You Don’t Have Many (Spiritual) Fathers

This title comes from I Corinthians 4:15: “You may have ten thousand mentors in Christ, but you don’t have many fathers.” The Apostle Paul is exhorting the Believers in Corinth as the one who led them to the Lord. He had discipled them. He had invested in them. Yet they were not following his leadership.

This is a common problem.

I’d like to utilize this passage to address the issue of spiritual fatherhood/motherhood, and speak about why so few spiritual parents are engaged in discipling younger believers.

Paul is frustrated. He is not seeing his kids exemplify the desired behavior. His “students” are failing. He hopes to restore the brokenness in the teaching/mentoring relationship.

Here are a few reasons why so few seasoned believers serve as spiritual mothers and fathers:

  • Few seasoned leaders have the patience to deal with less mature folks. It seems the older we get, the more we forget what it is like to be young. 
  • Not enough leaders are willing to invest the time, energy and resources needed to serve as a spiritual parent.  It’s much like couples who don’t want children so they won’t be tied down.
  • Some older leaders are intimidated by younger leaders. They feel insecure and are afraid they will lose something by raising up others. We must do better.
  • A few older leaders had no role model when they were developing. They never had the advantage of a spiritual parent, so they don’t know how to become one.  
  • Too many experienced leaders get caught up in methodologies and refuse to adjust or compromise their preferences. Their insistence on rigid adherence to traditions limits their effectiveness in leading less experienced leaders.
  • Some spiritual fathers forget that their spiritual children are children. They expect the relationship to be mutually beneficial. They think their son or daughter should affirm them. They may even “serve” with ulterior motives: to make themselves feel needed and appreciated. 
  • Some potential spiritual parents have discovered that there are few who are willing to be parented. Some spiritual children believe they already know it all. They refuse to sit, listen, learn. Or they only want a spiritual parent that will tell them what they want to hear; no correction, no rebuke, no discipline. And some are only looking for “cool” spiritual parents: the ones who look right, dress right, talk right and are popular.   
  • Some spiritual parents are put off by spiritual children who can’t wait for their parents to get out of the way so they can become the leaders. 
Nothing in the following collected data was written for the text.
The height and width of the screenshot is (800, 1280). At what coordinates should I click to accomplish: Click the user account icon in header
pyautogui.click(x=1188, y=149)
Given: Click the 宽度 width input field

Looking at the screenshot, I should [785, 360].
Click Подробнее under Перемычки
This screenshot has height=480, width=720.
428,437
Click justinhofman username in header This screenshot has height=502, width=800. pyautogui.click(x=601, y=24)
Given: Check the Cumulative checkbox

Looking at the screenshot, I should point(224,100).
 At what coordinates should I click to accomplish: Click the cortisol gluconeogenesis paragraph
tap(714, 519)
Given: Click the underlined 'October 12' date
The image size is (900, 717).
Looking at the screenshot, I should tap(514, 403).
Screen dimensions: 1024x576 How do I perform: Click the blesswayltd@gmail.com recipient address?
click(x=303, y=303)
Here is what I’m learning about being a spiritual father: It’s very much like being a biological father. Especially when the “kids” are young, I do the work. I pay the bills. I initiate the communication. I overlook the immaturity. I provide the safety and instruction and covering. And I must be prepared for the slow maturing process to take shape. I may be ignored, forgotten, disrespected and even abandoned. But I am called to father these folks.  

As the children mature, my role transforms; I am less of a trainer and more of a cheerleader.  I’m proud as they excel right past me. I stand back and watch them flourish. I am still a father, but my responsibility changes to a supporter rather than a provider. And spiritual parents seldom are recognized for their children’s success. We must be more than OK with that. 

I am called by God to be a spiritual father. Sometimes that is a joy, at other times, a challenge. But if I refuse to serve as a spiritual father, I bear the responsibility of some precious individuals who will struggle. 

Thankfully, my spiritual sons and daughters are gradually maturing and becoming what God intended.